Repeat every line from the line containing "Spielen (161, 1035)" to the end of the data, exactly. Leave the pictures out.

**Extracted records:**
□ □ □ □ □

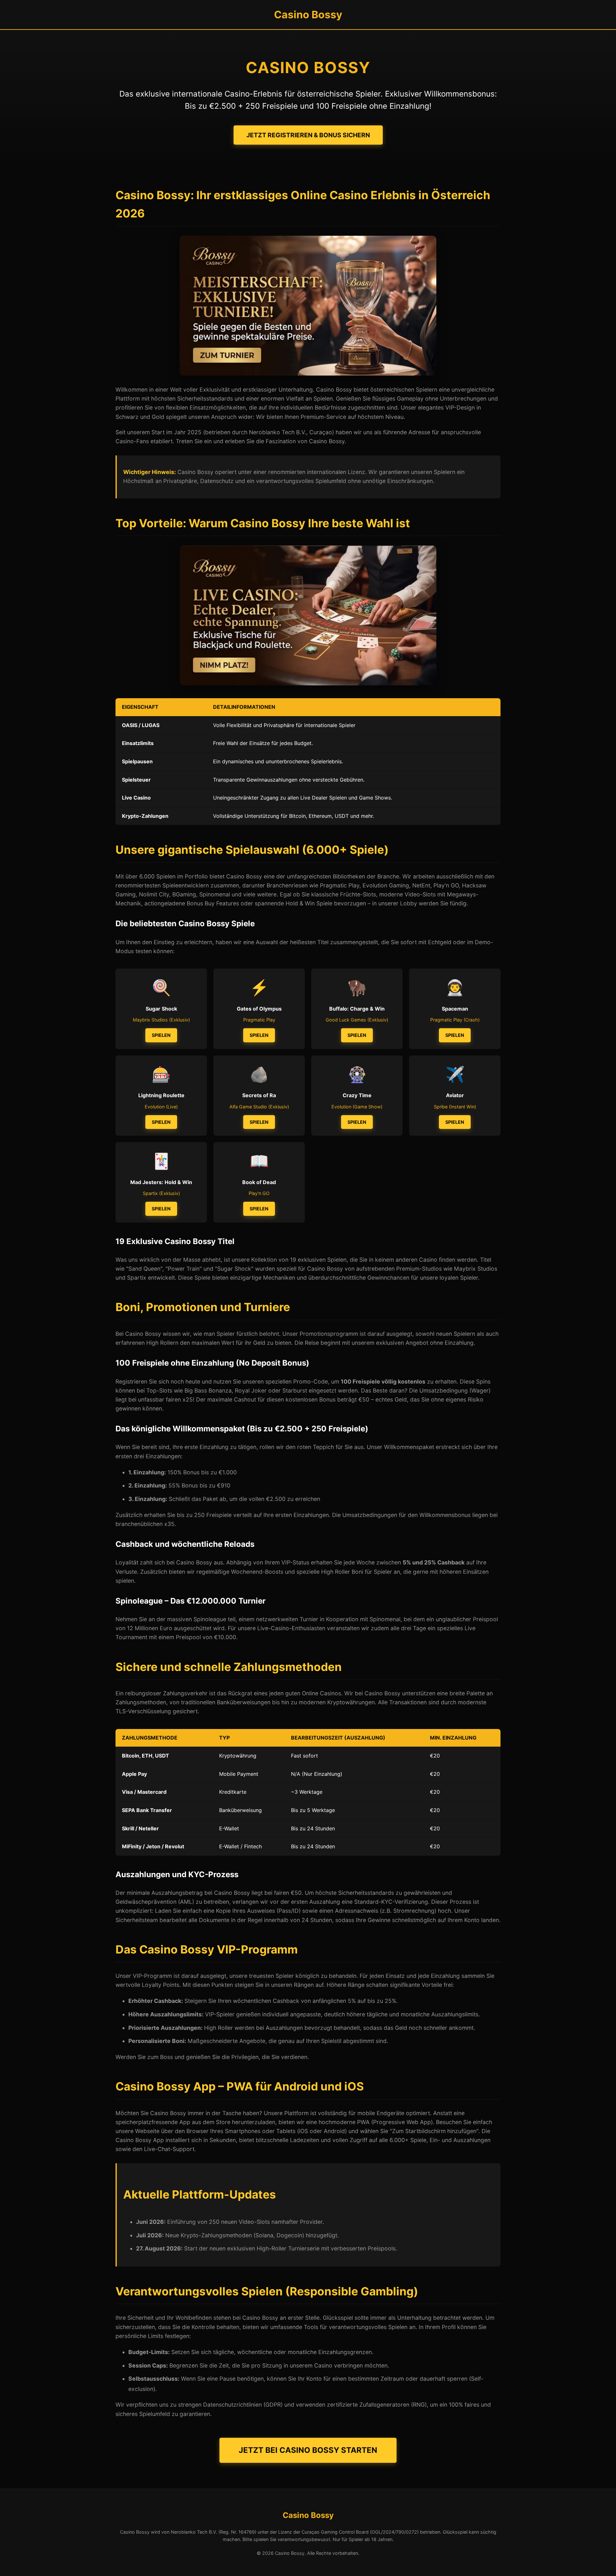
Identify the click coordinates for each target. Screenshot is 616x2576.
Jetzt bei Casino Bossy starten (308, 2450)
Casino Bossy (308, 14)
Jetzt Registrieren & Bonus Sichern (308, 135)
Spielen (161, 1035)
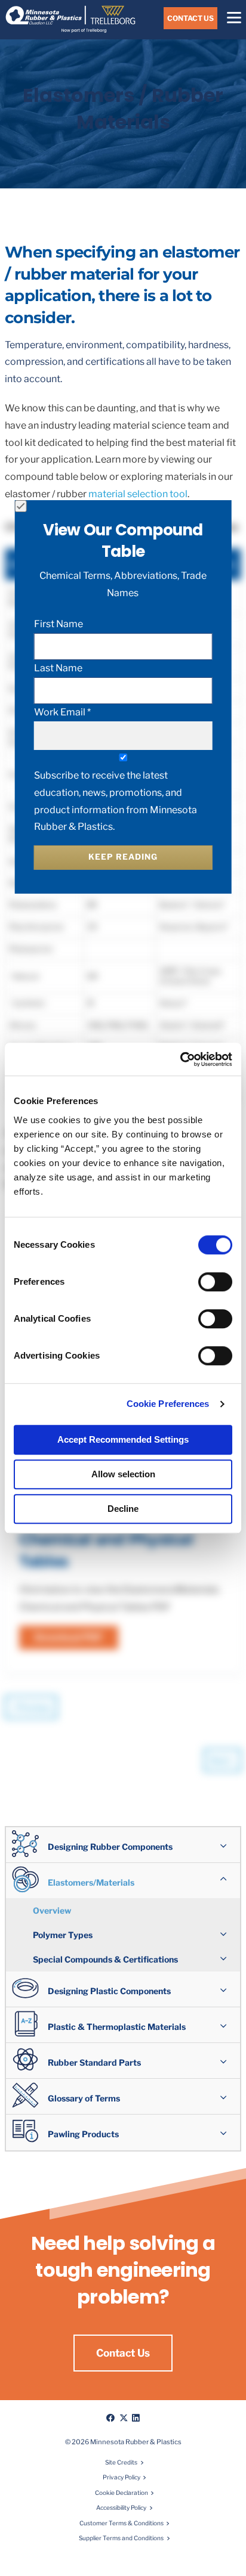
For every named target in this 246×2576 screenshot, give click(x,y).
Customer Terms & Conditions (121, 2523)
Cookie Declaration (121, 2492)
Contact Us (190, 18)
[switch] (215, 1281)
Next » (222, 1760)
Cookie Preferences (168, 1404)
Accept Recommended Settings (123, 1439)
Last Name (58, 668)
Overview (52, 1910)
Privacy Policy (121, 2477)
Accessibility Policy (121, 2507)
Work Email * (62, 712)
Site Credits (121, 2462)
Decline (123, 1509)
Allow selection (123, 1474)
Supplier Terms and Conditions (121, 2537)
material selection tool (137, 494)
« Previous (31, 1707)
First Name (58, 624)
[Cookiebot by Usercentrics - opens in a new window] (180, 1059)
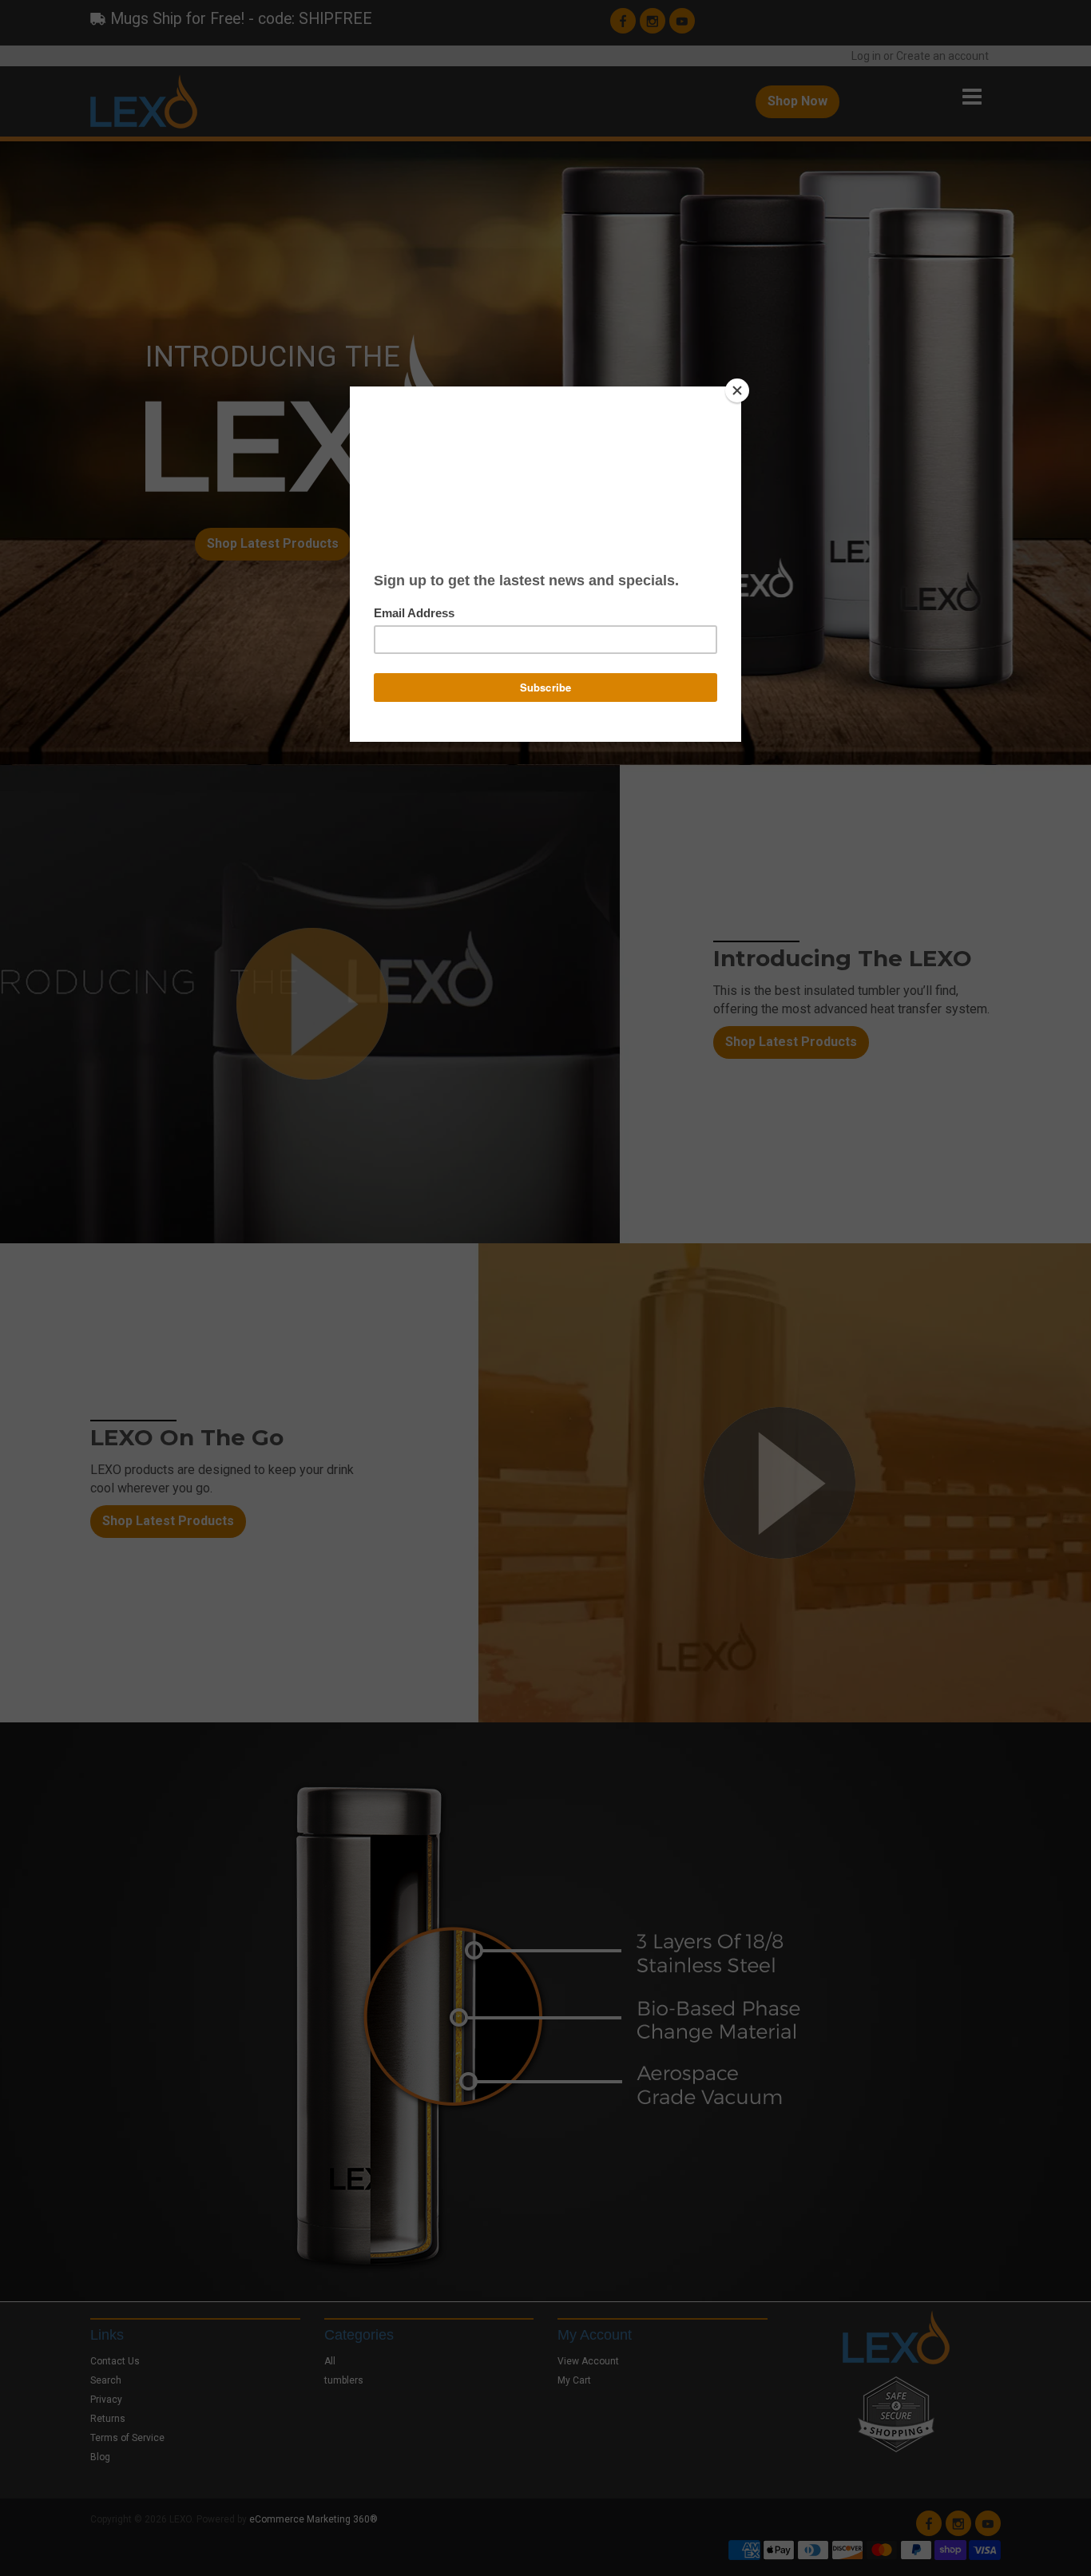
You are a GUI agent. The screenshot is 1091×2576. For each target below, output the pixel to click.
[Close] (737, 390)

□ □ □ □ □

**Written solution:**
Spielen (161, 1035)
For every named target in this 246×2576 screenshot, give click(x,y).
Customer Terms & Conditions (121, 2523)
Cookie Declaration (121, 2492)
Contact Us (190, 18)
[switch] (215, 1281)
Next » (222, 1760)
Cookie Preferences (168, 1404)
Accept Recommended Settings (123, 1439)
Last Name (58, 668)
Overview (52, 1910)
Privacy Policy (121, 2477)
Accessibility Policy (121, 2507)
Work Email * (62, 712)
Site Credits (121, 2462)
Decline (123, 1509)
Allow selection (123, 1474)
Supplier Terms and Conditions (121, 2537)
material selection tool (137, 494)
« Previous (31, 1707)
First Name (58, 624)
[Cookiebot by Usercentrics - opens in a new window] (180, 1059)
You are a GUI agent. The screenshot is 1091×2576. For each target below, output the pixel to click.
[Close] (737, 390)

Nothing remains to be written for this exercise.